GIVEN TASK 1:
In the piece on John Lomax's prison recordings, which two organizations are releasing the collection Jail House Bound?
GIVEN TASK 2:
Reproduce word for word the passage of the piece on John Lomax's prison recordings that runs from "Judging by the" to "their master’s crops.".
GIVEN TASK 3:
Pick up the piece on John Lomax's prison recordings from the point where it stops, and continue writing it.

SOURCE DOCUMENT:
--------

The history of North America over the past one to two hundred years is split into two distinct stories. The history of white people and the history of people of colour, mainly African Americans. Originally white people came to these shores as conquerors and African Americans came as slaves and well into the twentieth century each had their own version of American history. Whites had the American dream which promised them if they worked hard they would be a success and create a good life for themselves and their family. It wasn’t until the last quarter of the 20th century that African Americans even began dreaming of being treated as equals under the law in America, let alone having a comfortable life.
So in the the 1930s when ex-banker turned ethnomusicologist John Lomax talked about preserving the distinct African American culture that had grown up out of segregation he wasn’t being racist, he was just making an observation based on current societal conditions. He also knew there was little chance this culture would survive even the least amount of integration. If he wanted any chance of making an undiluted record of its music he’d have to go places where segregation was strictly enforced. As the prison populations were strictly segregated and the inmates were living in conditions similar to those they would have experienced as slaves, he thought prisons represented the best opportunities to record African American music in as pure a form as possible.
Judging by the collection of recordings being released under the title Jail House Bound – John Lomax’s First Southern Prison Recordings 1933 by Global Jukebox and West Virginia University Press, his assumption was correct. Using the primitive portable recording equipment available at the time Lomax went from prison to prison in the South, making recordings of the songs the African American prisoners used to sing while doing forced labour. In these songs you’ll hear the influences of everything from the tribal drums of their homelands, gospel, blues and the field songs slaves once used to help pass the time while picking their master’s crops.

--------

DATA LISTING:
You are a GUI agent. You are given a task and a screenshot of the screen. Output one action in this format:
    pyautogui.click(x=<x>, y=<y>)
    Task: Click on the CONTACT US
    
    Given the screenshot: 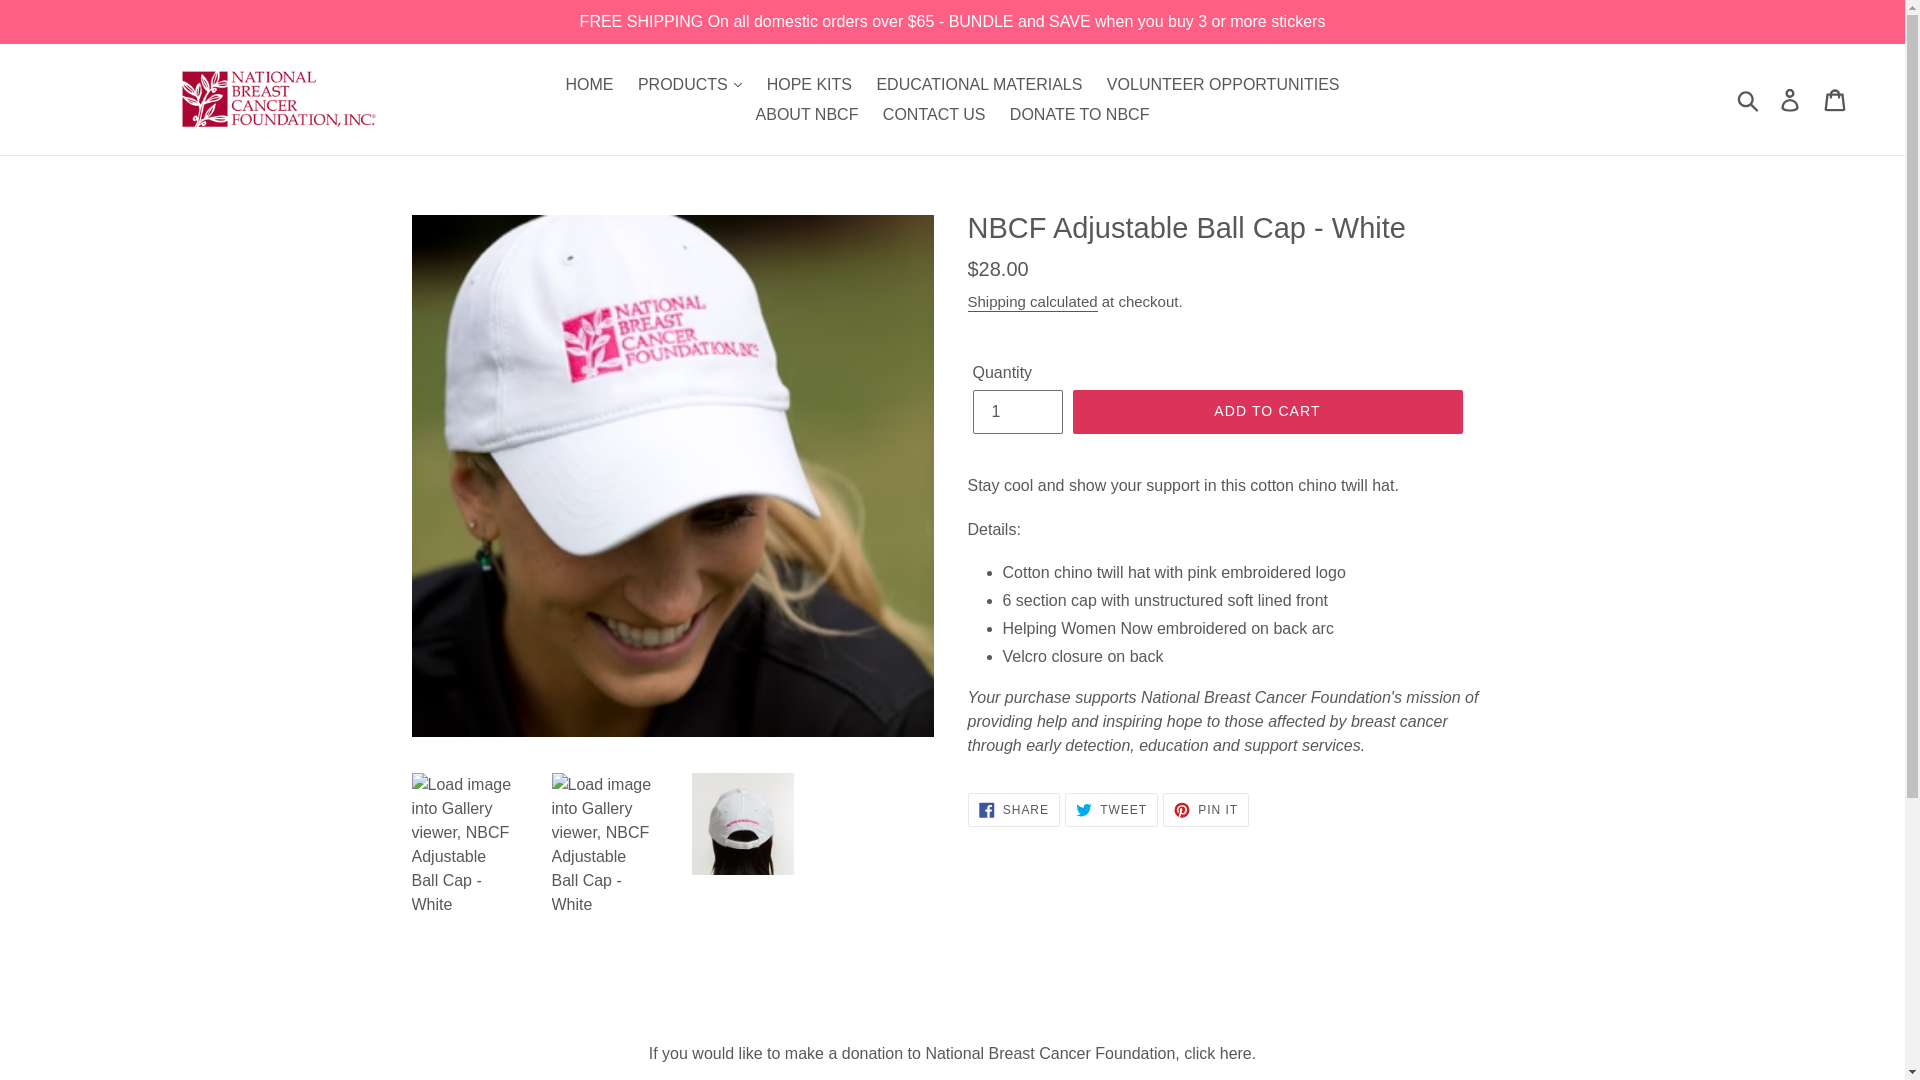 What is the action you would take?
    pyautogui.click(x=934, y=114)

--------

EXERCISE RESPONSE 1:
Global Jukebox and West Virginia University Press.

EXERCISE RESPONSE 2:
Judging by the collection of recordings being released under the title Jail House Bound – John Lomax’s First Southern Prison Recordings 1933 by Global Jukebox and West Virginia University Press, his assumption was correct. Using the primitive portable recording equipment available at the time Lomax went from prison to prison in the South, making recordings of the songs the African American prisoners used to sing while doing forced labour. In these songs you’ll hear the influences of everything from the tribal drums of their homelands, gospel, blues and the field songs slaves once used to help pass the time while picking their master’s crops.

EXERCISE RESPONSE 3:
It was during these recording sessions that Lomax discovered Huddie Ledbetter, more commonly known as Lead Belly, the man who wrote folk/blues staples “Goodnight, Irene”, “Rock Island Line” and “I Got Stripes”. While Lead Belly doesn’t appear on any of these recordings, nor is any of the material as polished as his work, you hear the roots of his songs in almost every track. Which, of course, was the point of these recordings after all. While titles like “The Midnight Special”, “John Henry” and “Grey Goose” have long since become popular, most of the material is nowhere near as widely known. There are some titles which might sound like they should be familiar, “Long Gone”, “That’s Alright Honey” and “Alabama Bound”, but they sound little or nothing like the songs which bear the same or similar names today.
For while quite a number of the songs included in this collection had previously been recorded as popular tunes or went on to become popular, what you hear on this record are versions that wouldn’t have been heard outside of the African American community. There are work songs where we can still hear the cadences and rhythms that were used to help coordinate the efforts of men working together. “Steel Laying Holler” used to be sung by men unloading heavy steel rails from flat cars and “Track Lining Song” was used to help in the lining or straightening out of railroad track.
Then there are songs like “Black Betty”, which some prisoners claimed referred to a whip used to punish them while others said it was the name given to the prison transfer truck, and “My Yellow Gal”, a song about a mixed-blood lover, whose lyrical content was specific to the people singing it. What white singer in the 1930s was going to sing about the beauty of their mixed race lover? How would anybody at that time who hasn’t been in jail know who Black Betty was? Most listening to the latter wouldn’t have an idea it wasn’t about some women who treated men badly.
Naturally the sound quality isn’t going to be what most are used to, but all things considered its of a higher quality than I expected. Some of the tracks are pretty scratchy and in places there is some distortion, but I was honestly surprised at how good a job Lomax was able to do with the equipment at his disposal. It does say in the accompanying booklet he wasn’t satisfied with some of his results and would occasionally make return visits to redo a recording if he thought he’d have a chance of improving on the original. Obviously those who have put this compilation together have sifted through who knows how many recordings and picked the best ones possible. However, they’re still on par with other field recordings I’ve heard that were made decades later using far more sophisticated equipment.
The thing is though, the roughness of the sound adds an air of authenticity to the recordings. It would be hard to believe they had been collected in prison farms in the 1930s if they were pristine. Anyway, the rawness of the end result seems somehow suited to the material recorded. The people singing weren’t necessarily trained vocalists or even musicians. They were inmates in prisons who had more enthusiasm and passion than skill. These were the songs they sang working on the chain gangs, picking crops and in the prison chapels for each other’s and their own comfort. Hearing them flaws and all makes both their music and their situation come alive. You really have the sense of being transported back in time and given the chance to observe a unique moment in history.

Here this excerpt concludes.